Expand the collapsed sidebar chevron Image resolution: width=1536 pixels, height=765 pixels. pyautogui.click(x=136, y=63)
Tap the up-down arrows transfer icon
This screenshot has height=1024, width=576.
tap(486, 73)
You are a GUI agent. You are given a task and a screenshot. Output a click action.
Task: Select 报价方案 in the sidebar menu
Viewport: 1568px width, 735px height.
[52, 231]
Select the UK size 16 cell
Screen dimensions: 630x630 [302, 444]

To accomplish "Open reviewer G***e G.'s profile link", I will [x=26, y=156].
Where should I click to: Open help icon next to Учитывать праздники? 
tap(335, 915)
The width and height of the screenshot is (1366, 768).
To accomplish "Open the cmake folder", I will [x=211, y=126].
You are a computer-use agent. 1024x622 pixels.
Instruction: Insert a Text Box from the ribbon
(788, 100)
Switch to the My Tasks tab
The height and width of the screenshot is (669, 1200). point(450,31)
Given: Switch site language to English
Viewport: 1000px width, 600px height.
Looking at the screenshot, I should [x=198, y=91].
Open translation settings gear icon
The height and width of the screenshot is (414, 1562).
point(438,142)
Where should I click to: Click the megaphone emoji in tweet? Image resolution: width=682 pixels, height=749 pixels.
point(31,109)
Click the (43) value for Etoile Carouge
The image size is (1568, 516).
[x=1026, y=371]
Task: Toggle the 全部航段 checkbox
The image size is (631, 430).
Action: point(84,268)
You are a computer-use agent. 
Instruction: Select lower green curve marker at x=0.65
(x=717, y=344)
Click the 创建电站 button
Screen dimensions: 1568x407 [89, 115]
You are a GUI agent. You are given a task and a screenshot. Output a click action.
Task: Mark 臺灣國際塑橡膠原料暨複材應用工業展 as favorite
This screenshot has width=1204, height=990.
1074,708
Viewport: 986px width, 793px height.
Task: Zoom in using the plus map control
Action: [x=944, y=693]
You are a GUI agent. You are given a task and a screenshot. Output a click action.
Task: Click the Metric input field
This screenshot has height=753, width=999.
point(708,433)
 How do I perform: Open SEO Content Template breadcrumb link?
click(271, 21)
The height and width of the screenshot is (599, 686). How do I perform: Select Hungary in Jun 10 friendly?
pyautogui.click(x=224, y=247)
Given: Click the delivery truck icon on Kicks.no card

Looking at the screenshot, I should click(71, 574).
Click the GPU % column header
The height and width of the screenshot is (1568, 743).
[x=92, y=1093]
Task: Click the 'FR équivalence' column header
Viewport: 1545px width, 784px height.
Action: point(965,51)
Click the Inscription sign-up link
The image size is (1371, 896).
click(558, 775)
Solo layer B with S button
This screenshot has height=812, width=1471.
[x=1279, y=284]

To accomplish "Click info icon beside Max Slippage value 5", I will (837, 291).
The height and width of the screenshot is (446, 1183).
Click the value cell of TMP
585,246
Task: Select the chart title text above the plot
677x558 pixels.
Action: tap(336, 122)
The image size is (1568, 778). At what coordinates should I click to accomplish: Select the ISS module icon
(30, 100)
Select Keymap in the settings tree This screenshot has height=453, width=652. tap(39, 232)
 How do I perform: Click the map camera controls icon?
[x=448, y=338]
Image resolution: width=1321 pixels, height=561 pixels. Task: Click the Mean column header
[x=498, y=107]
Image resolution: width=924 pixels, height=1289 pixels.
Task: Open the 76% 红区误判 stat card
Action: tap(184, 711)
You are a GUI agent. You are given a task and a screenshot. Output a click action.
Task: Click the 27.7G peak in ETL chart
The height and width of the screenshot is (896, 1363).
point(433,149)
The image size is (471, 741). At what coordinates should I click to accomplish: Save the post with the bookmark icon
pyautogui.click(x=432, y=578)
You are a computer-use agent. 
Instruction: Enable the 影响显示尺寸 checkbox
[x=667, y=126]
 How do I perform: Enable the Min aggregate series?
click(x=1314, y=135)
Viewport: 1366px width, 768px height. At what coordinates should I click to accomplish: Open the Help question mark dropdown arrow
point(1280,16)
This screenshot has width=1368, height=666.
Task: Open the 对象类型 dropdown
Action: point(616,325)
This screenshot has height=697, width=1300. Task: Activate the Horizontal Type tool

• Task item:
Give the lines again, exactly as they stand, from the beginning of the data through the line with "You are a computer-use agent. 1024x622".

• Written answer:
Expand the collapsed sidebar chevron Image resolution: width=1536 pixels, height=765 pixels. pyautogui.click(x=136, y=63)
Tap the up-down arrows transfer icon
This screenshot has height=1024, width=576.
tap(486, 73)
You are a GUI agent. You are given a task and a screenshot. Output a click action.
Task: Select 报价方案 in the sidebar menu
Viewport: 1568px width, 735px height.
[52, 231]
Select the UK size 16 cell
Screen dimensions: 630x630 [302, 444]

To accomplish "Open reviewer G***e G.'s profile link", I will [x=26, y=156].
Where should I click to: Open help icon next to Учитывать праздники? 
tap(335, 915)
The width and height of the screenshot is (1366, 768).
To accomplish "Open the cmake folder", I will [x=211, y=126].
You are a computer-use agent. 1024x622 pixels.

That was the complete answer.